The Tribunal orders that:

  1. The decisions under review be remitted to the Respondent for reconsideration pursuant to section 42D of the Administrative Appeals Tribunal Act 1975.

  2. The period within which the Respondent is to reconsider the decisions under review is the period of 56 days, beginning on the date of these orders.

    ................[SGD]................

    Justice D Kerr, President

    Catchwords

    Cancellation of registration of products containing dextropropoxyphene (DPP) – Whether quality, safety or efficacy is unacceptable within meaning of the Therapeutic Goods Act – Decision under review remitted to the Minister for Health and Ageing for further consideration.  Order staying the operation or implementation of the decision so remitted ‘until further order’ – Whether the Tribunal remains seized of the proceeding when remitted under section 42D – Stay remains in force.

    Legislation

    Administrative Appeals Tribunal Act 1975, Sections 41(2), 42D(3), (4), (8), 43AA

    Cases

    Yolbir v Administrative Appeals Tribunal (1994) 48 FCR 246

    Civil Aviation Safety Authority v Hotop (2005) 145 FCR 232

    WorldAudio Ltd v Australian Communications Media Authority (2006) 194 FCR 462

    REASONS FOR DECISION

    Justice D Kerr, President
    Dr T Nicoletti, Member

    21 June 2012

  3. On 15 June 2012, the Tribunal published its reasons for taking the view that it would hear counsel as to the remittal of this matter, pursuant to section 42D of the Administrative Appeals Tribunal Act 1975 (the Act), to the delegate of the Minister for reconsideration.  Our intended approach, subject to submissions, was as set out in paragraph 103 of Aspen Pharmacare Australia Pty Ltd and Minister for Health and Ageing [2012] AATA 362.
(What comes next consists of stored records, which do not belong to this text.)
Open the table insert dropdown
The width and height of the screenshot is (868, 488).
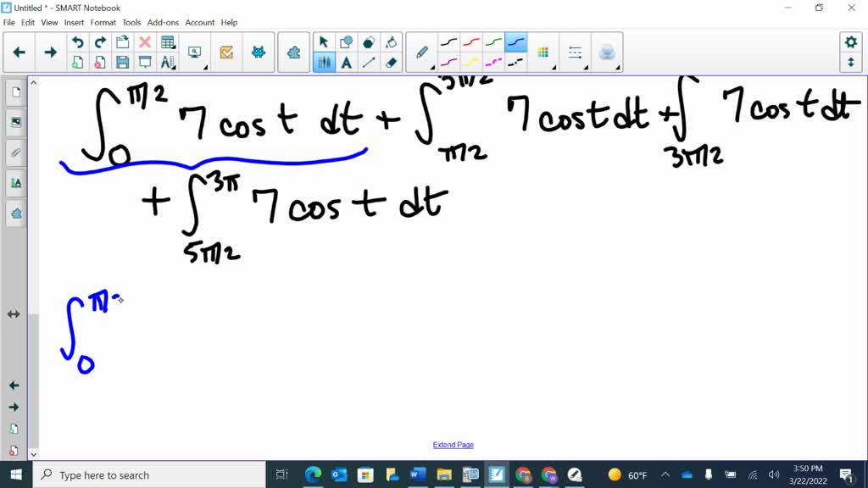pos(174,47)
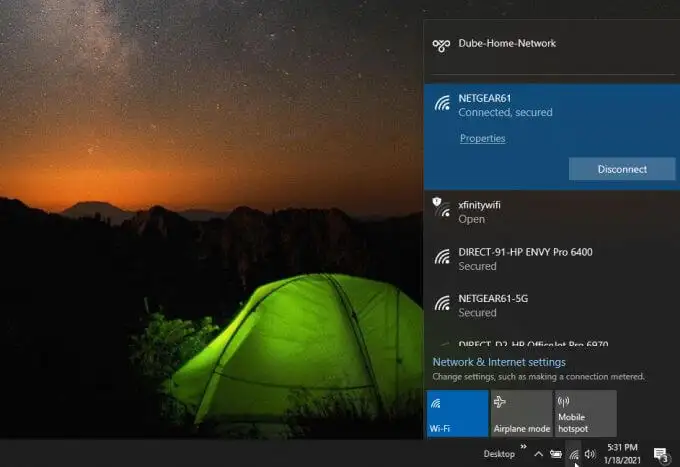680x467 pixels.
Task: Toggle the Wi-Fi quick action tile
Action: point(458,413)
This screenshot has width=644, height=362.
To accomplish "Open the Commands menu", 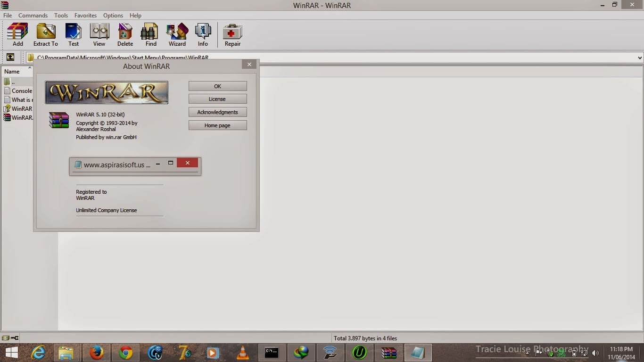I will [33, 16].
  4. In response, Mr Lloyd SC for the Applicant submitted that there were three possible ways in which the Tribunal could address the conclusions that it had drawn. 

  5. The first would be to simply allow a period where there would be informal negotiations between the parties, rather than make a formal remittal under section 42D of the Act.

  6. That was Mr Lloyd’s preferred position.  He submitted that it would permit the opportunity for discussion between the parties, avoiding any possibility that the Respondent might make announcements flowing from such a remittal which might confuse the market.

  7. The second option was that the Tribunal might set aside the decision and substitute another decision on conditions.  Mr Lloyd SC indicated that neither party thought that that was an appropriate course to follow.

  8. The third option was that which had been identified by the Tribunal.

  9. The Applicant indicated that there was agreement between the parties that if that option was followed then instead of the default 28 day period, the Tribunal should substitute a longer period where 56 days would be allowed for a decision to be reached.

  10. Dr Renwick SC for the Minister submitted that the approach foreshadowed by the Tribunal was appropriate.

  11. The concern expressed by Mr Lloyd SC in relation to that proposal was that there could be some risk that a decision would be announced by the Minister through the course of such proceedings which might, in some manner, prejudice the Applicant.  However, the Tribunal is not able to identify any significant prejudice that would be likely in those circumstances. 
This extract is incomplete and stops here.